Ormai pare che le regole elementari di una democrazia condivisa siano aggiunte inutili nella semplicità di un Paese che si accontenta dell’invidia e della mediocrità.
Peggio, convive con una pericolosa supponenza ignorante.
Un grande studioso di diritto costituzionale, ed espertissimo conoscitore del lavoro ha lanciato un nuovo messaggio salvifico: bisogna abolire il voto segreto in Parlamento.
Dispiace, per usare un termine del suo capogruppo alla Camera dei deputati, apparire irriguardosi e così maleducati nei confronti del capo politico dei cinque stelle.

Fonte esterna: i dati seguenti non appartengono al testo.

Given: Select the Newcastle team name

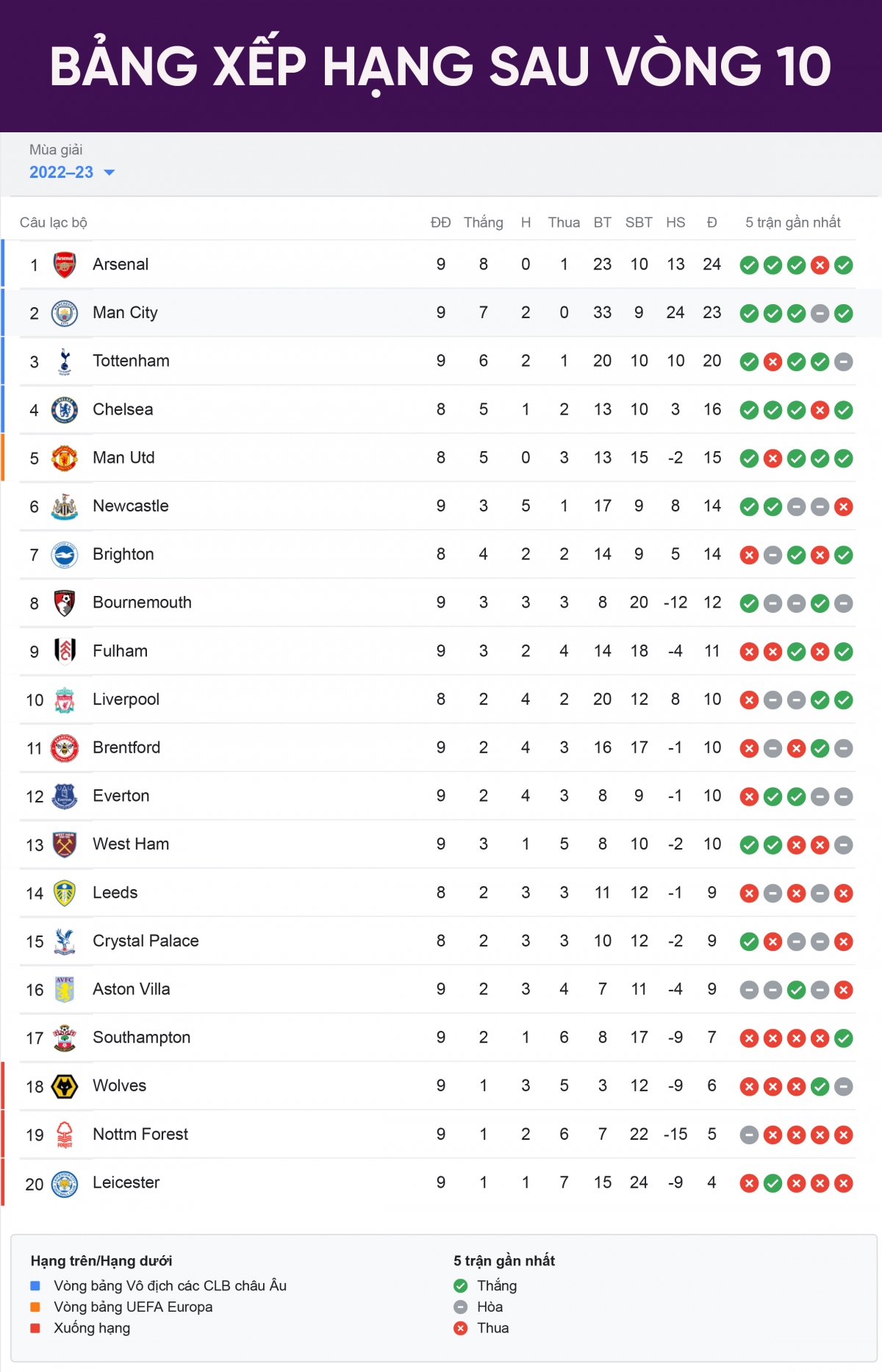Looking at the screenshot, I should click(130, 506).
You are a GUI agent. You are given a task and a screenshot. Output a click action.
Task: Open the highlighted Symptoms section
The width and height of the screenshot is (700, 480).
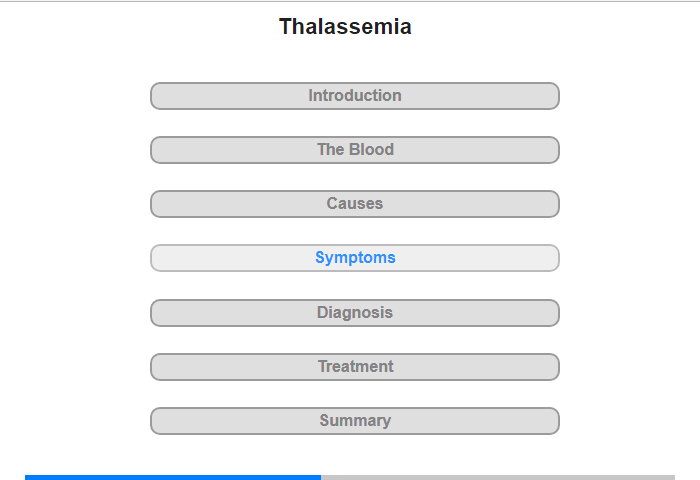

Pare quasi di essere al suo livello, ma risulta difficile disquisire come dovrebbe essere abitudine.
La libertà e l’indipendenza dei Parlamentari nell’esplicare il loro mandato non è un grazioso regalo né un privilegio dietro al quale nascondere il proprio coraggio.
È semplicemente la garanzia che nessuno può minacciare, condizionare, limitare una libertà che non è personale del Deputato, ma garanzia per i cittadini.
Tutti, dicasi tutti, i regimi dittatoriali lo sono perché chi rappresenta formalmente i cittadini, è invece semplicemente strumento del dittatore che lo controlla nel suo esprimersi non libero.
L’idea fa il paio con quell’altra trovata di dimezzare i Parlamentari per risparmiare.
Se fosse una questione di risparmio sarebbe sufficiente immaginare che, vista l’inutilità auto conclamata dei singoli parlamentari cinque stelle, il loro voto congiunto potrebbe essere concentrato nel loro capo politico.
Ovviamente sarebbe un bel risparmio.
Ancor più risparmio sarebbe lasciare a Casaleggio di votare.